*** Supplied entries ***

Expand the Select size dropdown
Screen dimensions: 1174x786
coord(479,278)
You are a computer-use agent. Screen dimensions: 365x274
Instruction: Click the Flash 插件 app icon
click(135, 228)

*** End of Supplied entries ***

Task directions — Retype all of the data shown above, word for word.

Answer for the task —
Expand the Select size dropdown
Screen dimensions: 1174x786
coord(479,278)
You are a computer-use agent. Screen dimensions: 365x274
Instruction: Click the Flash 插件 app icon
click(135, 228)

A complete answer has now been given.